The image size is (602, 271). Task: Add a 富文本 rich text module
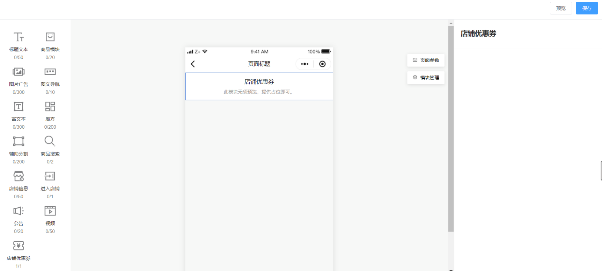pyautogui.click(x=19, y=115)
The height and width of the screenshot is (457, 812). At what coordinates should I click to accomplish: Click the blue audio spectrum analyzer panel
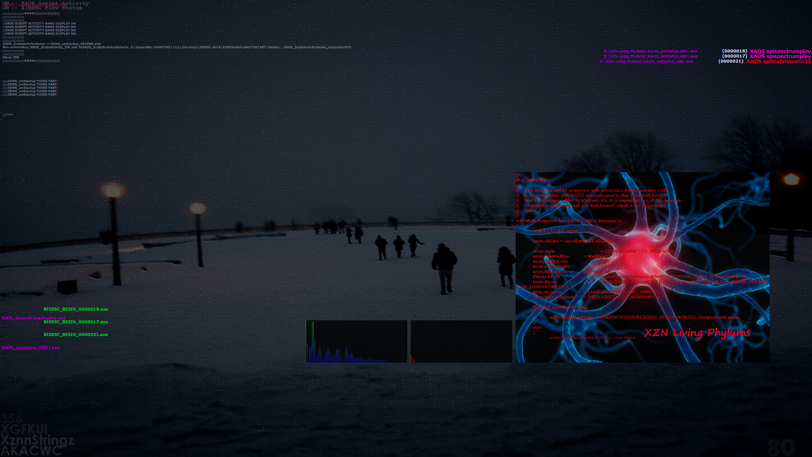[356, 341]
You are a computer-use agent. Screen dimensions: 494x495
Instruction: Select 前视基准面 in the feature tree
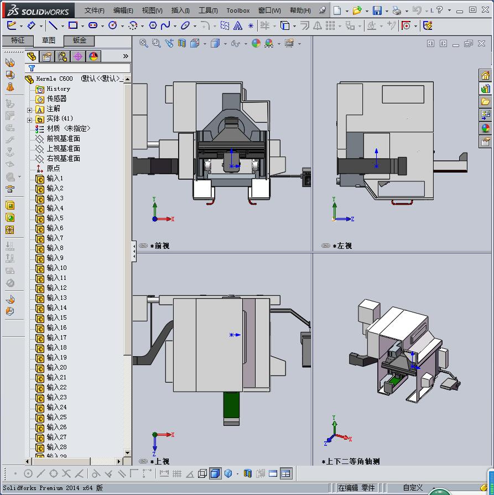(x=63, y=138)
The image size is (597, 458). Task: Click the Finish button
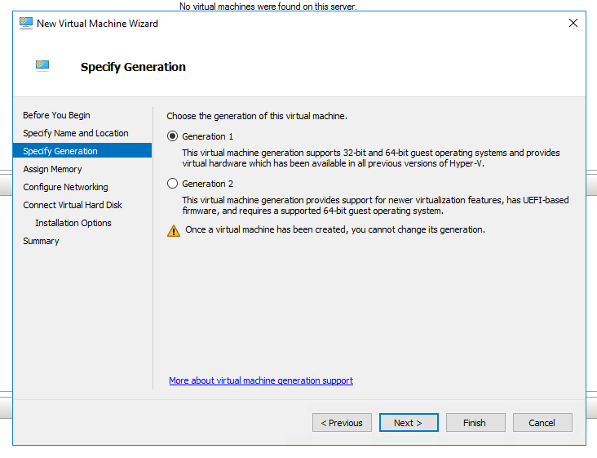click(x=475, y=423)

---

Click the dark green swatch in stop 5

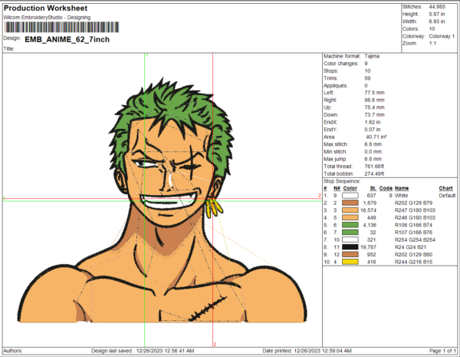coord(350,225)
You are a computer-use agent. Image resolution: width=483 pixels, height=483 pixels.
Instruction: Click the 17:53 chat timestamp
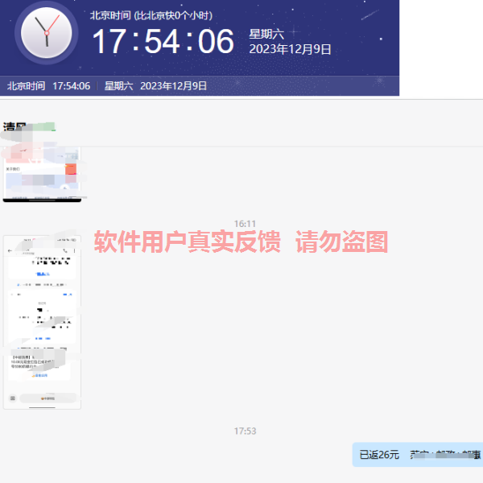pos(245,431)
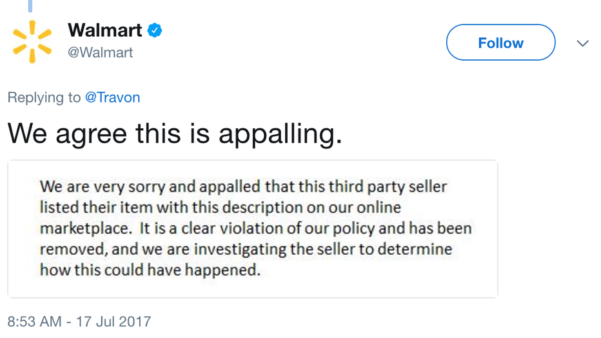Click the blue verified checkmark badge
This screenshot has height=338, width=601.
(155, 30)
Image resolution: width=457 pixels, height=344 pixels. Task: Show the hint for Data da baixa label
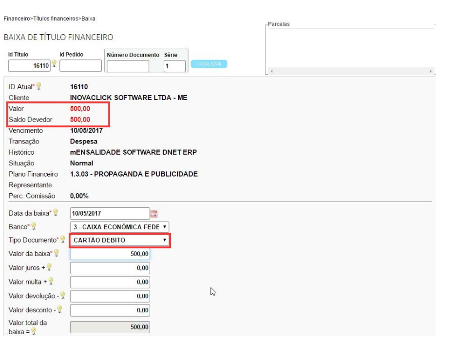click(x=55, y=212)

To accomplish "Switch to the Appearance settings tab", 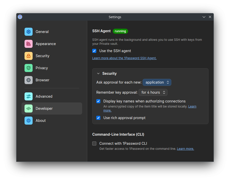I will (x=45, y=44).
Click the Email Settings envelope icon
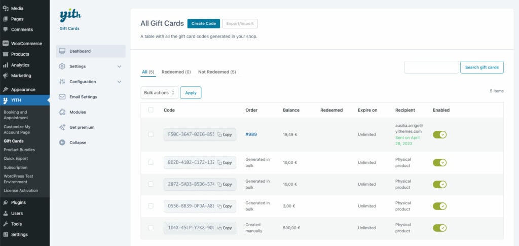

ACTION ITEM:
Take from the listing above each line that contains the string "computer".

SOLUTION TO THIS PROBLEM:
You are a computer-use agent. Screen dimensions: 494x495
You are a computer-use agent. Image resolution: width=483 pixels, height=483 pixels.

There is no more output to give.